Virgo is making EndoDINO available to pharmaceutical companies and academic medical centers through a development platform called EndoML. Physician leaders from these medical centers will collaborate with Virgo to explore new AI applications with EndoDINO. Dr. Ali Soroush, assistant professor of Data-Driven and Digital Medicine (D3M) and Gastroenterology at the Icahn School of Medicine at Mount Sinai is one of the first collaborators. (Soroush holds equity in Virgo Surgical Video Solutions through his role as an advisor.)

“EndoDINO advances beyond traditional task-specific models to deliver a foundation model with a broad knowledge base and multitask capabilities,” Soroush says. “This model can help uncover patterns and predictions previously beyond reach, paving the way for more precise and innovative applications in endoscopy and gastroenterology, particularly for less common conditions.”

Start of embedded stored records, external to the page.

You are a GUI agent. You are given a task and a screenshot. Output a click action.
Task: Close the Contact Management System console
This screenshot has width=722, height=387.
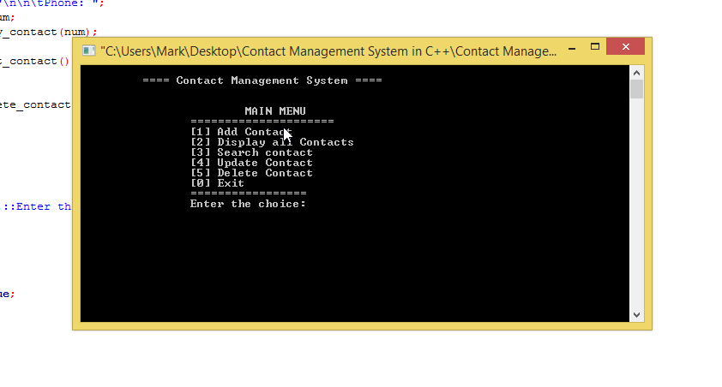(626, 47)
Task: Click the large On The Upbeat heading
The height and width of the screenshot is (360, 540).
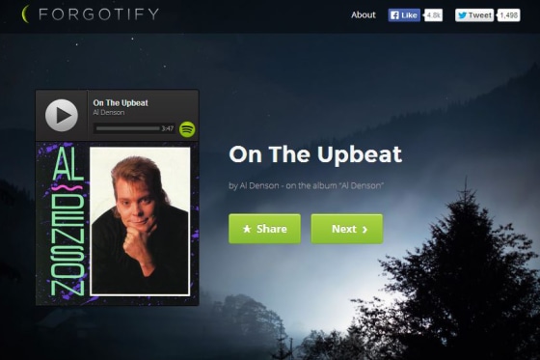Action: pos(315,154)
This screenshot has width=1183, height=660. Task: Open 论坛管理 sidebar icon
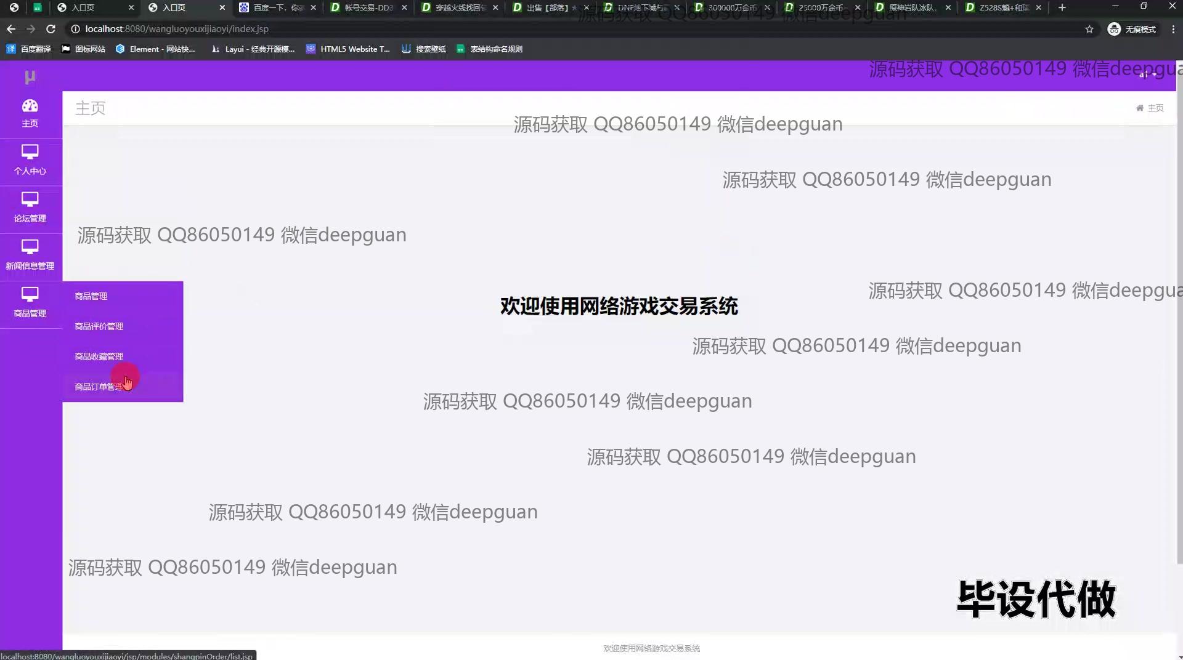tap(30, 199)
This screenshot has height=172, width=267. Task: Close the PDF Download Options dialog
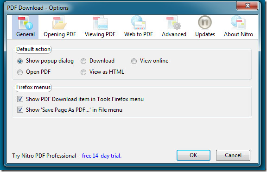(248, 6)
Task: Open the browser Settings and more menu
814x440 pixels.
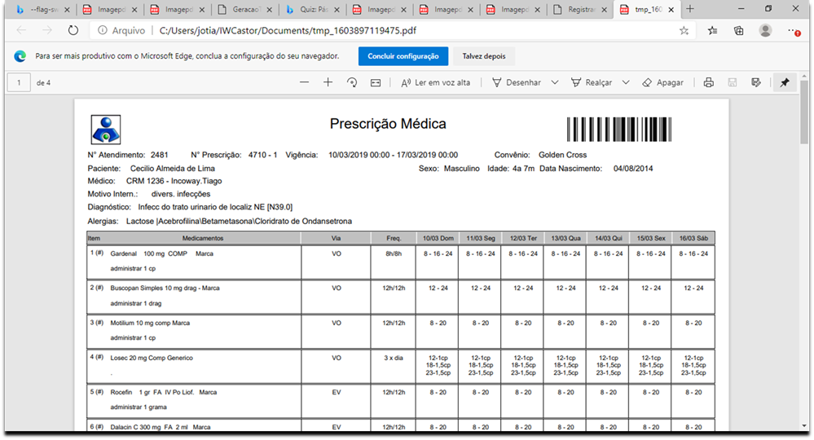Action: [794, 30]
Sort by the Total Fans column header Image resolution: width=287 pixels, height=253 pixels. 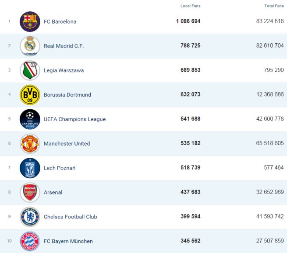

Schwartz sees this as the start of a new era for AI in gastroenterology. “Self-supervised and unsupervised learning are clearly the future in machine learning and computer vision,” he says. “With EndoDINO, we’re enabling other groups to rapidly train powerful AI applications. This opens up all sorts of new opportunities to leverage endoscopy for precision medicine. We even see a world where hospitals can train and deploy their own models for things like real-time polyp detection and classification, tailored to their specific patient population.”